Görev listesi »
1. Aşağıdaki alıntıyı iki cümleyle özetleyin.
2. Lütfen aşağıdaki alıntıda "Bir yandan da diyorsunuz ki" diye başlayan tırnak içindeki yakınmada yabancıların hakim olduğu ya da yabancılara bağımlı hale geldiği söylenen alanların hepsini, alıntıdaki gruplamayla sıralayın.

Verilen alıntı »
● ● ● ●

Genç bir faşist, geçen gün, "bize Putin gibi eli kırbaçlı bir adam lazım" dedi...
Bunda şaşılacak bir şey de yoktu. "Sallandır iki kişiyi Taksim Meydanı'nda" yaklaşımının doğal uzantısıdır.
Fakat biz de kırbacın nerede şaklayacağını bilmek isteriz, yalnızca bizim sırtımızda mı yoksa yabancılar da mı dövülecektir?
Örneğin, öteden beri şu "fakir ama onurlu" Türkiye isteyenlere sorulması gereken sorular var.
Yabancı sermaye istemiyorsunuz. Anladık.
Ya da yatırımcı olsun, istihdam yaratsın, ama kar etmesin, ya da bunu "transfer" edemesin. Öyle çok fazla da kazanmasın.
Bu tür kapitalisti ancak akıl hastanelerinde bulabilirsiniz ama zarar yok...
Bir yandan da diyorsunuz ki "borsaya yabancılar hakim, banka ve sigorta sistemine yabancılar hakim, kamu iktisadi teşebbüslerinin en önemlileri şimdilerde yabancıların, özel sektörün önemli tesislerini yabancılar aldı, bakkaliye kesimi yabancıların hakimiyetinde, hırdavatçılığı yabancılar yapıyor, gayrimenkul işi yavaş yavaş yabancıların eline geçiyor, tarım ve sanayi kesimlerinde üretim ucuz ithalat nedeniyle yabancılara bağımlı duruma geldi"...
Diyelim ki bir eli kırbaçlı geldi...
Somut olarak ne yapacaktır? İhaleleri mi iptal edecektir?
Yabancıların ellerinde bulunan şirketlere el mi koyacaktır, kapılarına polis mi dikecektir?
Hani Doğu Perinçek'in, iktidara geldiğinde, bankalardaki bütün döviz mevduatına el koyması gibi? (Bir başka genç faşist onun için "Tekirdağ'daki bilge" dedi de bu cümle taşra baskısında gözden kaçmış, İstanbul baskısından çıkarılmış!)
Personelini de sınır dışı herhalde... Bağdat Caddesi'nden Japon derdest etmece...

● ● ● ●

Çıkarılan bilgiler »
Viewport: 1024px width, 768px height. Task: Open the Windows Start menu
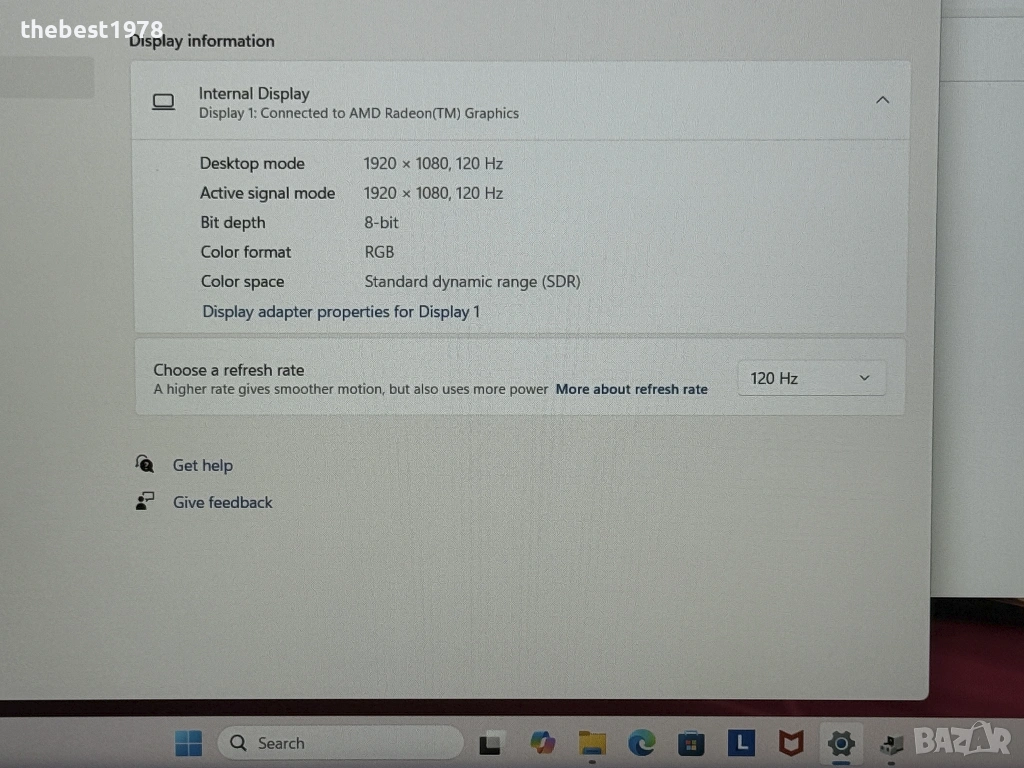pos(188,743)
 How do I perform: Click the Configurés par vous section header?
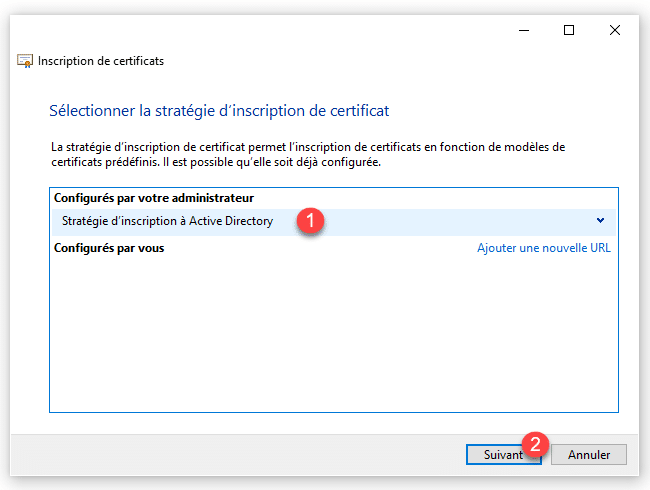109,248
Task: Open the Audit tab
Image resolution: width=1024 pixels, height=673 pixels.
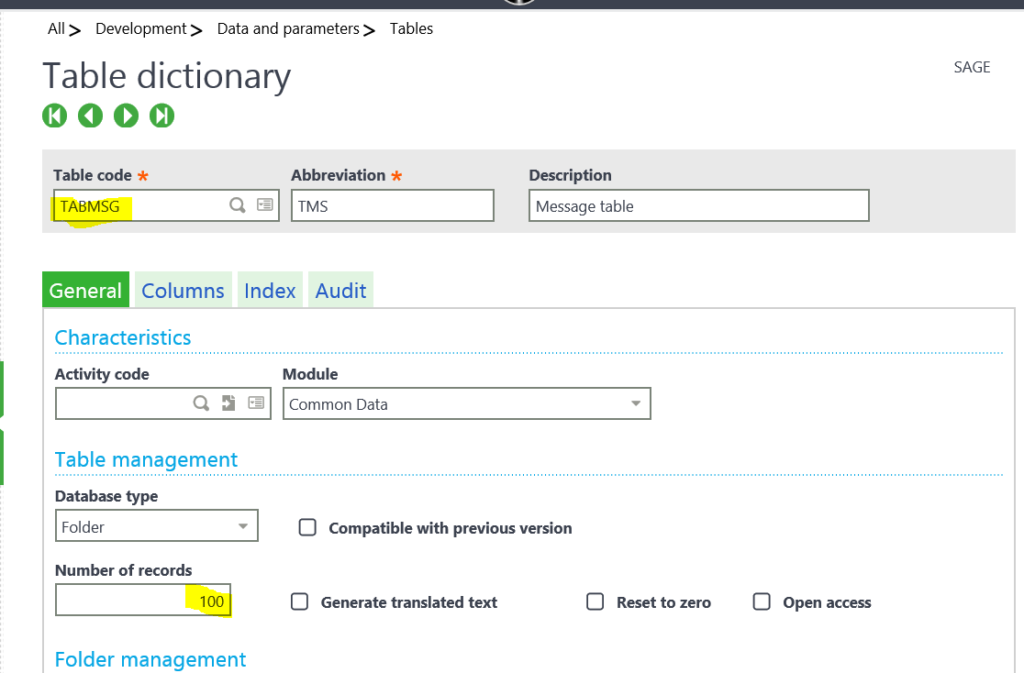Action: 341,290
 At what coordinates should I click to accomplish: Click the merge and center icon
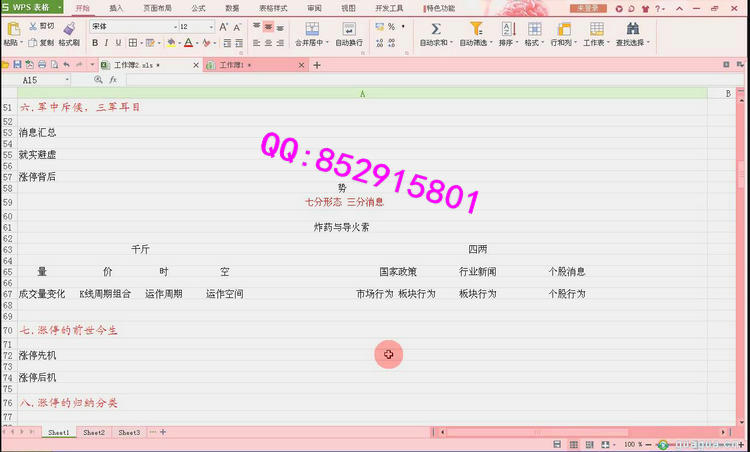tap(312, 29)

● ● ● ●

Görev yanıtları »
1. Yazar, "bize Putin gibi eli kırbaçlı bir adam lazım" diyen genç bir faşistin sözünden yola çıkıyor ve kırbacın yalnızca bizim sırtımızda mı şaklayacağını, yoksa yabancıların da mı dövüleceğini soruyor. Yabancı sermaye istemeyip yabancıların birçok kesime hakim olduğundan yakınanlara da eli kırbaçlı biri gelirse somut olarak ne yapacağını soruyor: ihaleleri mi iptal edecek, yabancıların elindeki şirketlere mi el koyacak, kapılarına polis mi dikecek?

2.
- Borsa
- Banka ve sigorta sistemi
- Kamu iktisadi teşebbüslerinin en önemlileri
- Özel sektörün önemli tesisleri
- Bakkaliye kesimi
- Hırdavatçılık
- Gayrimenkul işi
- Tarım ve sanayi kesimlerindeki üretim